El hecho no dejaría de ser anecdótico si descartáramos la identidad del portavoz de esa asamblea de majaras reunida en el frenopático, siguiendo la estela de la canción de Kortatu. Porque Mayor Oreja no fue un hechicero colmado de peyote. Fue el jefe supremo de las fuerzas policiales en nuestro país durante cinco años, con poder real. Sustituido por Mariano Rajoy, aquel del «me gustan los catalanes porque hacen cosas», antes de apalearlos en una consulta democrática. Jorge Fernández Díaz, que también fue ministro del Interior, concedió la medalla del Mérito Policial a la Virgen Santísima del Amor por compartir con la Policía los valores de «dedicación, desvelo, solidaridad y sacrificio». Los tres han tenido muchísimos galones.
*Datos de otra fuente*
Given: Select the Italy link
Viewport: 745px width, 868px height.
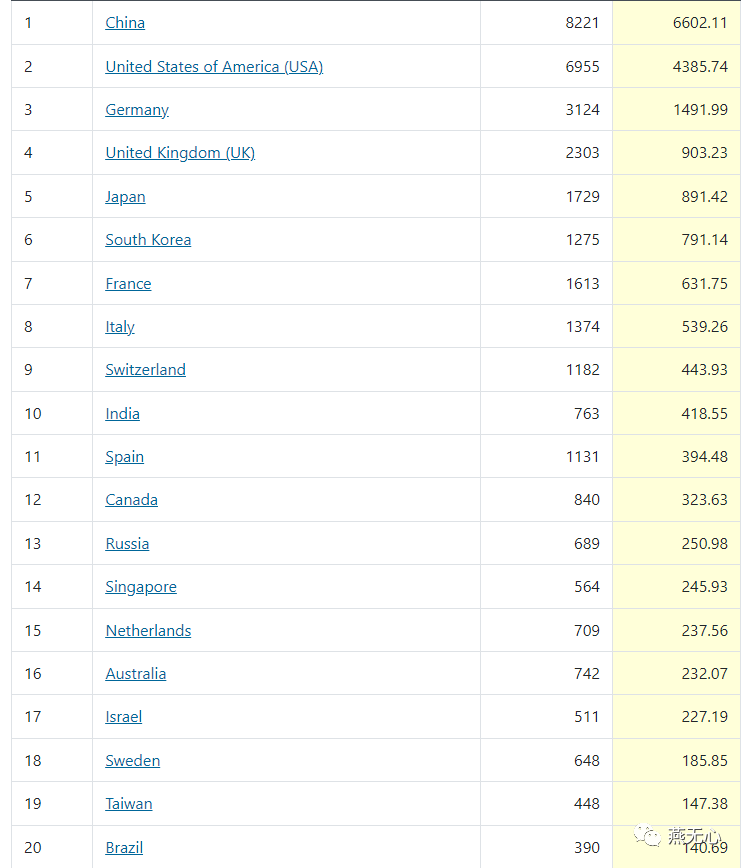Looking at the screenshot, I should [x=120, y=327].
La derecha siempre ha estado reñida con la cultura y la ciencia. El factor religioso fue importante, pero otros aspectos, entre ellos las relaciones de poder, que en la época colonial sirvieron para justificar decenas de holocaustos, también jalonan sus bases ideológicas. Se puede ser un ignorante, un zoquete y dirigir un país, una empresa. Ejemplos como los de Reagan, Trump, Milei, Bush hijo o los tres ministros del Interior citados, son paradigmas. A pesar de esa constante, el filósofo mexicano Fernando Buen Abad Domínguez escribía hace unas semanas que el nivel intelectual de la derecha es el más bajo de las últimas décadas: «Festejan con orgullo su miseria intelectual, patente e incontestable, en sus medios de comunicación, sus famélicos y falsificadores noticieros y en la «farándula mediática» que fomenta narrativas baratijas como si fuese un triunfo moral para despolitizar a las masas». Y a este llamado retroceso civilizatorio le ponía un nombre: «anorexia intelectual de la derecha». Tal cual, Mayor Oreja (a), «El anoréxico».